> [DATA EXTRACT]:
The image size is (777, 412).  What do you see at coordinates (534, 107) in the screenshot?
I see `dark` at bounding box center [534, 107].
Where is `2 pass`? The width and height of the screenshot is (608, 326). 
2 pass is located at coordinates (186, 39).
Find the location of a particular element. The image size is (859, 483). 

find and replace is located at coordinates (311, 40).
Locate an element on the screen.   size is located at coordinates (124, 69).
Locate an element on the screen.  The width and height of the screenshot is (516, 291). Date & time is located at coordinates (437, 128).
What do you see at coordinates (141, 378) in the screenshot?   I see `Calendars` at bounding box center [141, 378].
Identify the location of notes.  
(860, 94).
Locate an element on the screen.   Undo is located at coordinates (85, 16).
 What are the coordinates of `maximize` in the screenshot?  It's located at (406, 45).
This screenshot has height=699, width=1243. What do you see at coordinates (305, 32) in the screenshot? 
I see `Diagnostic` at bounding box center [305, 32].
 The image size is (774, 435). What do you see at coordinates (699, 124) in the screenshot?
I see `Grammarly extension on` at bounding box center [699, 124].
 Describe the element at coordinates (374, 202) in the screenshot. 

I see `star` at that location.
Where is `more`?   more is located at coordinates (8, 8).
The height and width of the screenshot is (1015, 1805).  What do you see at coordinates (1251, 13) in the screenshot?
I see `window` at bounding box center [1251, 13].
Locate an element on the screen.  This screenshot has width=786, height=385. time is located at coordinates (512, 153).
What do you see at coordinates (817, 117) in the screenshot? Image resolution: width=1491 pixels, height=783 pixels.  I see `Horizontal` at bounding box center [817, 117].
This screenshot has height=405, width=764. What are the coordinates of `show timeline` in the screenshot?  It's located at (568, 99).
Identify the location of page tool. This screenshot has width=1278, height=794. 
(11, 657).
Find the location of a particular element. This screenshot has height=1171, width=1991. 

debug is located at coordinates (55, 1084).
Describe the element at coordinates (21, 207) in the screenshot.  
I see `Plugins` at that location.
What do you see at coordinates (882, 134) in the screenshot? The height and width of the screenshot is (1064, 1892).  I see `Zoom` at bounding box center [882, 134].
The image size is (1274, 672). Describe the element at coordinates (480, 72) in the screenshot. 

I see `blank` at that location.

> [GOAL]: Print all the rows above again, character for character, with no changes.

> [TASK RESPONSE]:
The image size is (777, 412).  What do you see at coordinates (534, 107) in the screenshot?
I see `dark` at bounding box center [534, 107].
Where is `2 pass`? The width and height of the screenshot is (608, 326). 
2 pass is located at coordinates (186, 39).
Find the location of a particular element. The image size is (859, 483). 

find and replace is located at coordinates (311, 40).
Locate an element on the screen.   size is located at coordinates (124, 69).
Locate an element on the screen.  The width and height of the screenshot is (516, 291). Date & time is located at coordinates (437, 128).
What do you see at coordinates (141, 378) in the screenshot?   I see `Calendars` at bounding box center [141, 378].
Identify the location of notes.  
(860, 94).
Locate an element on the screen.   Undo is located at coordinates (85, 16).
 What are the coordinates of `maximize` in the screenshot?  It's located at (406, 45).
This screenshot has height=699, width=1243. What do you see at coordinates (305, 32) in the screenshot? 
I see `Diagnostic` at bounding box center [305, 32].
 The image size is (774, 435). What do you see at coordinates (699, 124) in the screenshot?
I see `Grammarly extension on` at bounding box center [699, 124].
 Describe the element at coordinates (374, 202) in the screenshot. 

I see `star` at that location.
Where is `more`?   more is located at coordinates (8, 8).
The height and width of the screenshot is (1015, 1805).  What do you see at coordinates (1251, 13) in the screenshot?
I see `window` at bounding box center [1251, 13].
Locate an element on the screen.  This screenshot has width=786, height=385. time is located at coordinates (512, 153).
What do you see at coordinates (817, 117) in the screenshot? Image resolution: width=1491 pixels, height=783 pixels.  I see `Horizontal` at bounding box center [817, 117].
This screenshot has height=405, width=764. What are the coordinates of `show timeline` in the screenshot?  It's located at (568, 99).
Identify the location of page tool. This screenshot has width=1278, height=794. 
(11, 657).
Find the location of a particular element. This screenshot has height=1171, width=1991. 

debug is located at coordinates (55, 1084).
Describe the element at coordinates (21, 207) in the screenshot.  
I see `Plugins` at that location.
What do you see at coordinates (882, 134) in the screenshot? The height and width of the screenshot is (1064, 1892).  I see `Zoom` at bounding box center [882, 134].
The image size is (1274, 672). Describe the element at coordinates (480, 72) in the screenshot. 

I see `blank` at that location.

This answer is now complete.